### Texte retenu
# # #

2. Certaines des protéines humaines examinées par Shoenfeld ne quittent jamais la cellule - elle ne seraient jamais attaquées par des anticorps (et ne conduiraient jamais à une sorte de réaction croisée auto-immune).

3. Ils n'ont pas établi que ces épitopes à réactions croisées entre l'homme et l'antigène du VPH induisent réellement une réponse immunitaire qui conduirait à une maladie auto-immune. C'est amusant, car ils essaient d'établir un mécanisme biologique, et là, ils ne le font pas.

4. Ils prétendent qu'une infection naturelle par le VPH n'induit pas ce mimétisme moléculaire, alors que le vaccin contre le VPH, pour induire une réponse immunitaire, contient les mêmes antigènes qu'un virus "naturel" du VPH. Je commence à avoir mal à la tête avec cette logique circulaire.

5. Shoenfeld affirme que "sur le plan clinique, un tel potentiel de réactivité croisé explique les multiples syndromes de maladies auto-immunes pouvant être provoqués par une infection / une immunisation active." Ils citent ensuite un article pour appuyer cette affirmation sauvage qui n'a en réalité rien à voir avec les vaccins ou la vaccination. C'est une étude de cas d'un patient atteint de thymome, un cancer du thymus. J'ai envie de me taper la tête contre mon bureau.

# # #

### Données d'entrée
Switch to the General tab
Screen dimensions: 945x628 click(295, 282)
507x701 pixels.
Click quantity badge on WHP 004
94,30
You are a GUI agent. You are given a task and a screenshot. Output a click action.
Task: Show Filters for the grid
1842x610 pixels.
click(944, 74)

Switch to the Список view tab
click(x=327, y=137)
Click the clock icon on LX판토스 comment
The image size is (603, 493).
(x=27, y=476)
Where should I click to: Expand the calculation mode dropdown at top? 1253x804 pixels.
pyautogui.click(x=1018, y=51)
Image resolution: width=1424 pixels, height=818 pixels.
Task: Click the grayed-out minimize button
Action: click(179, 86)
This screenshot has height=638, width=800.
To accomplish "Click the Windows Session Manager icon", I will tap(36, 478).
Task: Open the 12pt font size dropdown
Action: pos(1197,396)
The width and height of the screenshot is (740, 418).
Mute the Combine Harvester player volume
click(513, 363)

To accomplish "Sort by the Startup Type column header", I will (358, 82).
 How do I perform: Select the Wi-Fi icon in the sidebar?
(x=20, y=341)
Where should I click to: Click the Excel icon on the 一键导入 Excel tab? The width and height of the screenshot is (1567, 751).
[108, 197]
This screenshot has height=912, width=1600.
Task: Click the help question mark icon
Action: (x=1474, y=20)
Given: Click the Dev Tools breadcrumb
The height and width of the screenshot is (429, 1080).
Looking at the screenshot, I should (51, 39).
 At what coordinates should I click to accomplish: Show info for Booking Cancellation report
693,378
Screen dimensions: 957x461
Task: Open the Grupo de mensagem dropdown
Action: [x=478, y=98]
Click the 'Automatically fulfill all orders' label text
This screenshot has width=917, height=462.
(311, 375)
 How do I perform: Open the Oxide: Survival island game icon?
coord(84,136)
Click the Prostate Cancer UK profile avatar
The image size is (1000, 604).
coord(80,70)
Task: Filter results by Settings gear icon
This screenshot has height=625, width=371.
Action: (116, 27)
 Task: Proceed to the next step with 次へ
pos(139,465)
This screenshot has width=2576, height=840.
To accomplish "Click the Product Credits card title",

# # #

### Consigne
Indiquez si chacune des affirmations suivantes concorde avec le texte retenu, en répondant par oui ou par non et en citant les mots du texte qui permettent de trancher. (a) Certaines protéines humaines examinées par Shoenfeld ne sortent jamais de la cellule. (b) Le vaccin contre le VPH contient des antigènes différents de ceux du virus « naturel ». (c) L'article cité à l'appui de l'affirmation de Shoenfeld traite des vaccins. Les enregistrements constituent un matériau indépendant du texte retenu.

### Corrigé
(a) Oui : « Certaines des protéines humaines examinées par Shoenfeld ne quittent jamais la cellule ».
(b) Non : « le vaccin contre le VPH, pour induire une réponse immunitaire, contient les mêmes antigènes qu'un virus "naturel" du VPH ».
(c) Non : « un article pour appuyer cette affirmation sauvage qui n'a en réalité rien à voir avec les vaccins ou la vaccination ».